立石 あ! そうですね(笑)。とにかく普通では考えられない数奇な運命をたどっていると思います。漁師から始まりまして、漂流して143日間を生きながらえたジョン万次郎という役はすごく生命力に溢れていて、自分自身、彼のことを調べていくうちにフィードバックがあるというか、自分も影響を受けている偉大な人物だなと思います。この人物を演じるにあたって、素敵な俳優さんたちと、そして日英合作で作り上げるということで、とても刺激的な毎日になりそうです。体当たりでぶつかっていきたいと思います。楽しみにしていてください。
ここから、“決起集会”のためにあらかじめ公募された質問から選ばれた、キャストそれぞれに対する一問一答のコーナーへ。記者目線でない意外な質問が、6人の会話をさら弾ませていく。

ミュージカル『太平洋序曲』決起集会から=岩田えり 撮影
【質問コーナー】
──まず山本さんへのご質問です。「鎖国政策を敷く日本が舞台の作品ですが、山本さんがこれだけは譲れない、破れないと思っていることはなんですか?」

提供データ:
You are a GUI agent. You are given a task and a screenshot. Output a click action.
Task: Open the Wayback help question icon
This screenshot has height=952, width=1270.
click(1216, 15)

次の課題:
1) 『太平洋序曲』決起集会の記事によると、ジョン万次郎は漂流して何日間を生きながらえましたか?
2) 『太平洋序曲』決起集会の記事にある「この人物を演じるにあたって、素敵な俳優さんたちと、そして日英合作で作り上げるということで、とても刺激的な毎日になりそうです。」という文を英語に訳してください。
3) 『太平洋序曲』決起集会の記事を、最後に示された文の後から再開して書き進めてください。
提供データの各行は、『太平洋序曲』決起集会の記事とは別の資料です。

課題の解答:
1) 143日間です。

2) In playing this character, I will be creating the work with wonderful actors, and as a Japanese-British co-production at that, so every day looks set to be very exciting.

3)
山本 これだけは譲れない、破れないものですか? そうですね、筋トレは朝一番にというのは譲れないですね。仕事をした後だとちょっと疲れているので最初にやっておく。家族が起きる前に済ませていますから。朝の5時からやって家に帰って、何も行われていなかったかの如くに皆を出迎えるという。
──筋トレをしないと1日が気持ちよく迎えられない感じですか?
山本 気づいたらもうトレーニングウェアなんです。毎日それで寝ているので(笑)。そのままトレーニングに行ける状態になっていて、避けては通れないようになっています。前の日からそうなっているので、それは譲れないですね。たまに夕方に行ったりすると、ちょっとなんかテンションが違うんですよ。
──他の方はどうですか? 廣瀬さんもスポーツマンだから、筋トレはやりますか?
廣瀬 特に譲れないものはないですね。
──柔軟なお答えをありがとうございます!(笑)。では続いて松下さんへです。「本日初集結ということですが、顔合わせで「はじめまして」の方がいる時に、鉄板の自己紹介があったら教えてください」
松下 あー、俺に一番訊かない方がいい質問なんでけど(笑)、鉄板も何もないですし、仕事のなかで顔合わせが一番苦手なんです。だから上手くやれている人の次に回ってきたりすると「やめてくれ~」と思いますね。前の方がすごく長く話されてるのに、俺は挨拶しかしないっていうね。先輩方何かないですか?
山本 でもリラックスしているように見えるよ。
ウエンツ 結構長く喋っていらっしゃいますよね(笑)。
松下 意味のないことを適当に喋っているだけだから(笑)。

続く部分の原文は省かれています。